MADISON – In the final blows to attempts to overturn Wisconsin’s presidential results, the U.S. Supreme Court has declined to review one case and a judge has ruled an attorney bringing another one could face professional sanctions for making baseless claims.

The twin rulings stamp out the last efforts to reverse President Joe Biden’s win in the Badger State. 

Without comment, the U.S. Supreme Court announced Monday it would not review a 4-3 decision against Trump by the Wisconsin Supreme Court. The majority in that ruling found one of Trump’s challenges to Wisconsin’s results was without merit and his others were brought far too late to be considered by the state justices. 

The Wisconsin Supreme Court decision was one of several it issued in December that upheld Biden’s narrow win over then-President Donald Trump.

Separately, a federal judge in Washington, D.C., on Friday asked a court committee to consider reprimanding the attorney for two Wisconsin lawmakers and others who challenged the results. He determined their lawsuit was meritless and consisted of political grandstanding.

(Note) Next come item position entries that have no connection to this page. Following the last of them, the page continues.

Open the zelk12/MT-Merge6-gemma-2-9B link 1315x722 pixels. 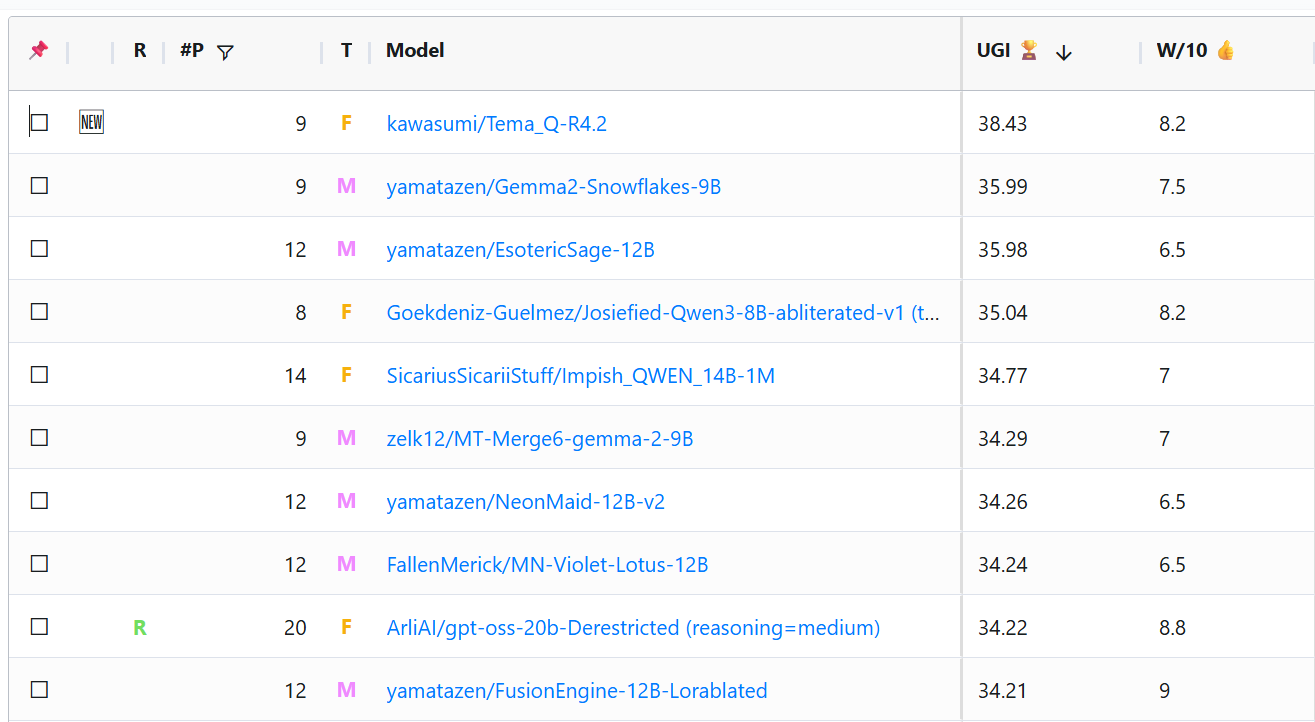point(539,439)

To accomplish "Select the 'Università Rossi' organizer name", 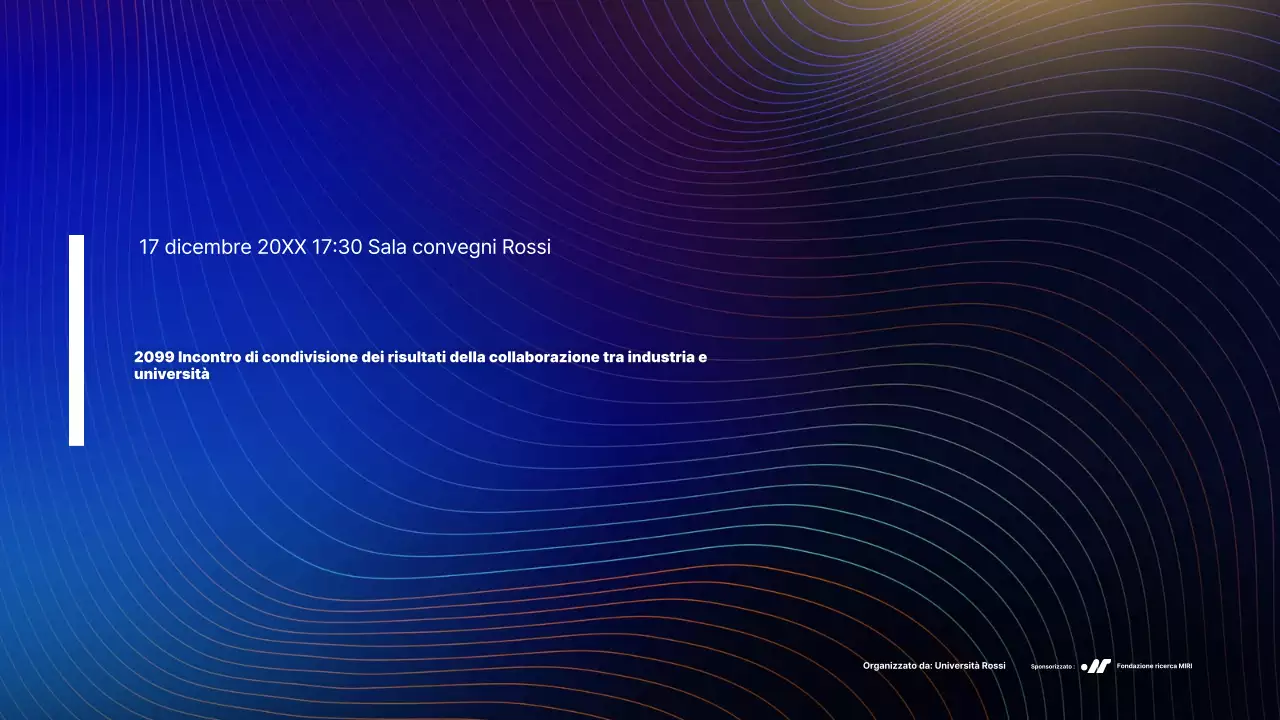I will [x=970, y=666].
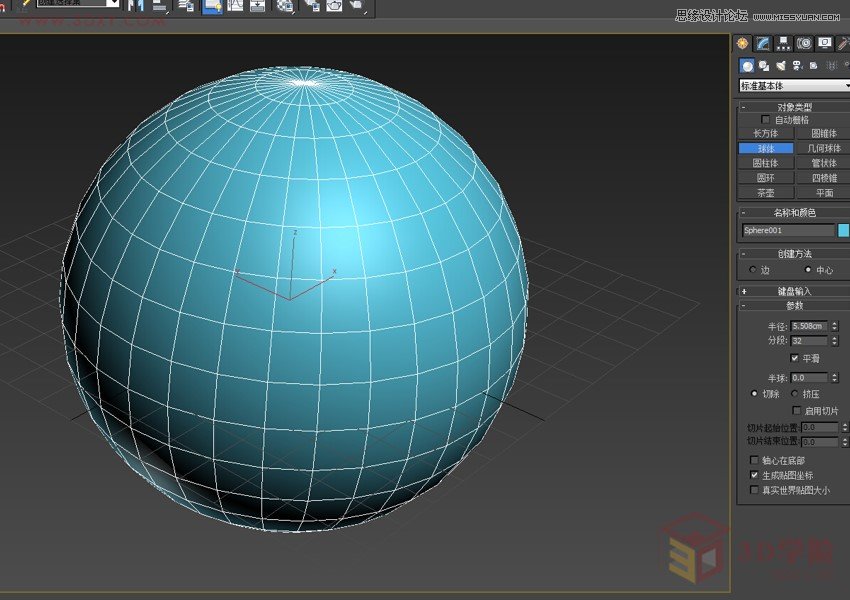Open the Motion panel tab
The image size is (850, 600).
(803, 43)
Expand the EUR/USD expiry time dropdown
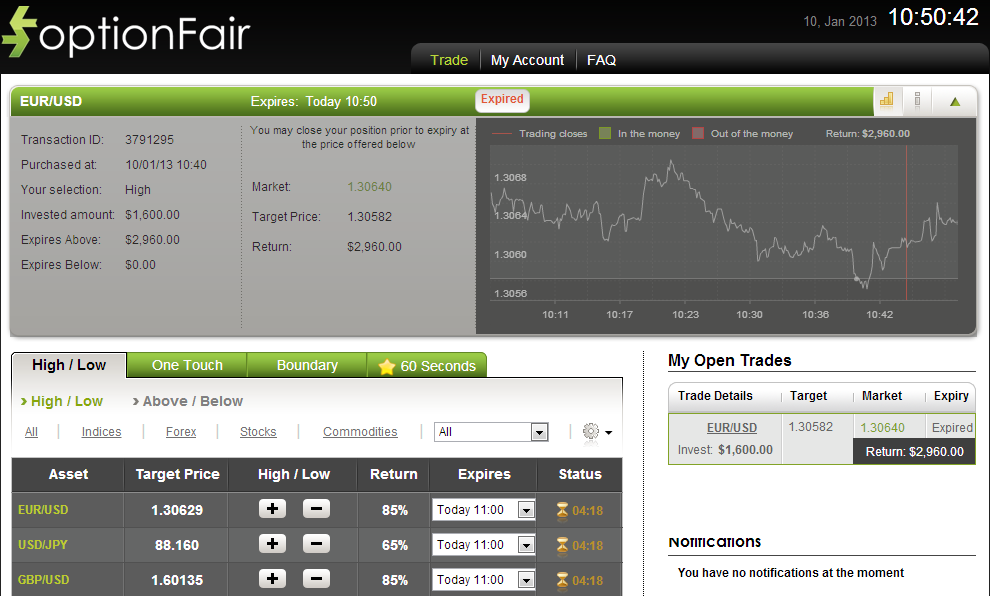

U.S. District Judge James Boasberg wrote that the pair of Wisconsin Republicans and the others had not sought to get their claim resolved quickly, leaving him to “conclude that they wished only to file a sweeping Complaint filled with baseless fraud allegations and tenuous legal claims to undermine a legitimate presidential election.”

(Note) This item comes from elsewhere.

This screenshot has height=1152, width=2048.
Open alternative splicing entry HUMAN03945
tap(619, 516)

He called the lawsuit flimsy and wrote that it appeared grounded in partisan gamesmanship. He sent the matter to the court’s Committee on Grievances, which will determine whether the attorney behind the case, Erick Kaardal of Minneapolis, should be disciplined for bringing it. 

The lawsuit was brought in December by Wisconsin Republican Reps. David Steffen of Howard and Jeffrey Mursau of Crivitz and more than a dozen others. It sought to overturn the results in Wisconsin and other battleground states.

Boasberg, who was nominated to the bench by President Barack Obama, quickly told them they were misreading the Constitution and were bringing a lawsuit that would be laughable if it weren’t trying to subvert democracy.

Steffen, Mursau and the others then asked to drop their lawsuit. Boasberg agreed but asked for a briefing on whether sanctions should be issued against Kaardal. On Friday, he wrote that he was unsatisfied with Kaardal’s responses and asked the court committee to take up the issue. 

Kaardal, Steffen and Mursau did not immediately respond to questions Monday from the Milwaukee Journal Sentinel. When he joined the lawsuit in December, Steffen wrote on Facebook that he had signed onto it because he believed it was “fundamentally about the constitutionally prescribed roles and responsibilities of state legislators.”

The lawsuit was riddled with errors. Steffen, Mursau and the others misidentified the majority leader of the Wisconsin Senate in their lawsuit and attempted to sue the Electoral College, which is a process, not a legal entity that can be sued. 

By bringing their lawsuit, Steffen and Mursau challenged an election that saw them win new terms. While they challenged Biden’s victory, they have not publicly questioned the results in their own races.